Statistical bias refers to measurement or sampling errors that are systematic and produced by the measurement or sampling process. An important distinction should be made between errors due to random chance, and errors due to bias. Consider the physical process of a gun shooting at a target. It will not hit the absolute center of the target every time, or even much at all. An unbiased process will produce error, but it is random and does not tend strongly in any direction (see Figure 2-2). The results shown in Figure 2-3 show a biased process — there is still random error in both the x and y direction, but there is also a bias. Shots tend to fall in the upper-right quadrant.

Bias comes in different forms, and may be observable or invisible. When a result does suggest bias (e.g., by reference to a benchmark or actual values), it is often an indicator that a statistical or machine learning model has been misspecified, or an important variable left out.

Size versus Quality: When Does Size Matter?

In the era of big data, it is sometimes surprising that smaller is better. Time and effort spent on random sampling not only reduce bias, but also allow greater attention to data exploration and data quality. For example, missing data and outliers may contain useful information. It might be prohibitively expensive to track down missing values or evaluate outliers in millions of records, but doing so in a sample of several thousand records may be feasible. Data plotting and manual inspection bog down if there is too much data. So when are massive amounts of data needed? The classic scenario for the value of big data is when the data is not only big, but sparse as well. Consider the search queries received by Google, where columns are terms, rows are individual search queries, and cell values are either 0 or 1, depending on whether a query contains a term. The goal is to determine the best predicted search destination for a given query. There are over 150,000 words in the English language, and Google processes over 1 trillion queries per year. This yields a huge matrix, the vast majority of whose entries are “0.” This is a true big data problem — only when such enormous quantities of data are accumulated can effective search results be returned for most queries. And the more data accumulates, the better the results. For popular search terms this is not such a problem — effective data can be found fairly quickly for the handful of extremely popular topics trending at a particular time. The real value of modern search technology lies in the ability to return detailed and useful results for a huge variety of search queries, including those that occur only with a frequency, say, of one in a million.

Selection Bias

To paraphrase Yogi Berra, “If you don’t know what you’re looking for, look hard enough and you’ll find it.” Selection bias refers to the practice of selectively choosing data — consciously or unconsciously — in a way that that leads to a conclusion that is misleading or ephemeral.

data snooping — that is, extensive hunting through the data until something interesting emerges? There is a saying among statisticians: “If you torture the data long enough, sooner or later it will confess.”

Typical forms of selection bias in statistics, in addition to the vast search effect, include nonrandom sampling (see sampling bias), cherry-picking data, selection of time intervals that accentuate a partiular statistical effect, and stopping an experiment when the results look “interesting.”

Sampling Distribution of a Statistic

Sample statistic A metric calculated for a sample of data drawn from a larger population.

Data distribution The frequency distribution of individual values in a data set.

Sampling distribution The frequency distribution of a sample statistic over many samples or resamples.
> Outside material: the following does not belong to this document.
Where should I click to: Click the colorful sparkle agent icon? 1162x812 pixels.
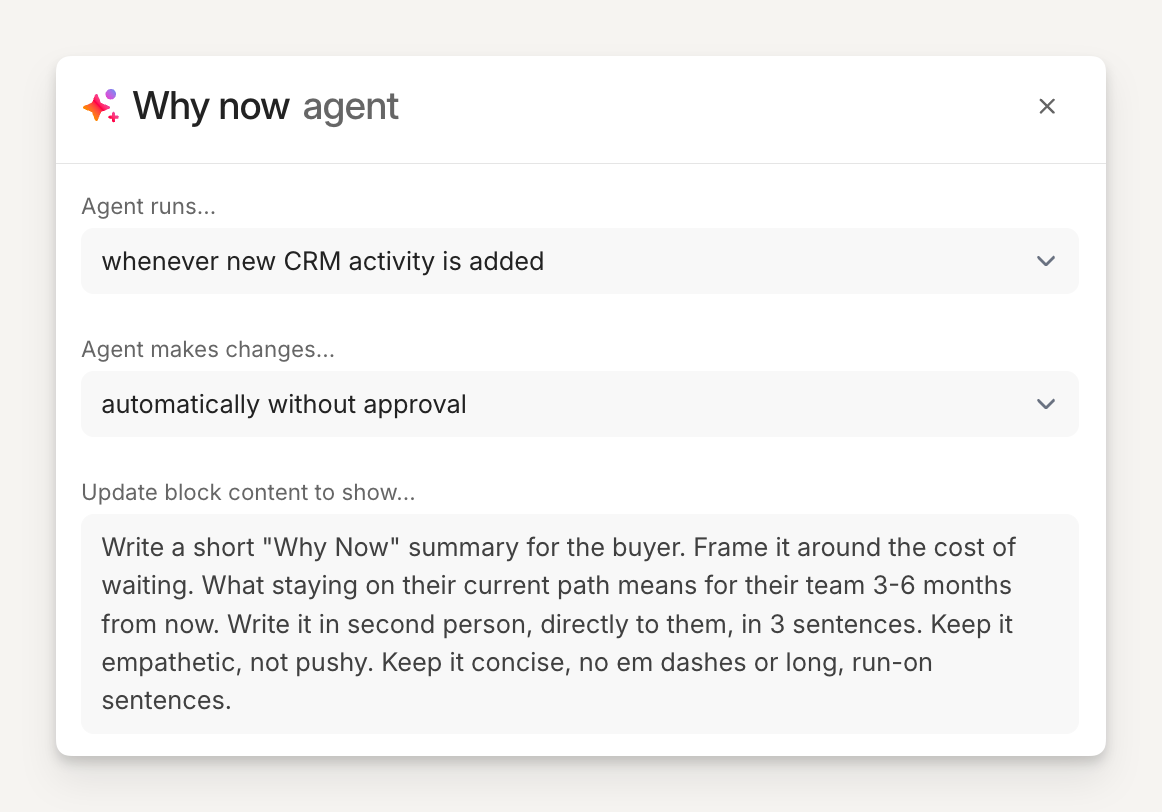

It is important to distinguish between the distribution of the individual data points, known as the data distribution, and the distribution of a sample statistic, known as the sampling distribution.

Central limit theorem

The tendency of the sampling distribution to take on a normal shape as sample size rises. It says that the means drawn from multiple samples will resemble the familiar bell-shaped normal curve (see “Normal Distribution”), even if the source population is not normally distributed, provided that the sample size is large enough and the departure of the data from normality is not too great. The central limit theorem allows normal-approximation formulas like the t-distribution to be used in calculating sampling distributions for inference — that is, confidence intervals and hypothesis tests. The central limit theorem receives a lot of attention in traditional statistics texts because it underlies the machinery of hypothesis tests and confidence intervals, which themselves consume half the space in such texts. Data scientists should be aware of this role, but, since formal hypothesis tests and confidence intervals play a small role in data science, and the bootstrap is available in any case, the central limit theorem is not so central in the practice of data science.

Standard error

The variability (standard deviation) of a sample statistic over many samples (not to be confused with standard deviation, which, by itself, refers to variability of individual data values). As the sample size increases, the standard error decreases, corresponding to what was observed in Figure 2-6. In practice, this approach of collecting new samples to estimate the standard error is typically not feasible (and statistically very wasteful). Fortunately, it turns out that it is not necessary to draw brand new samples; instead, you can use bootstrap resamples (see “The Bootstrap”). In modern statistics, the bootstrap has become the standard way to to estimate standard error. It can be used for virtually any statistic and does not rely on the central limit theorem or other distributional assumptions.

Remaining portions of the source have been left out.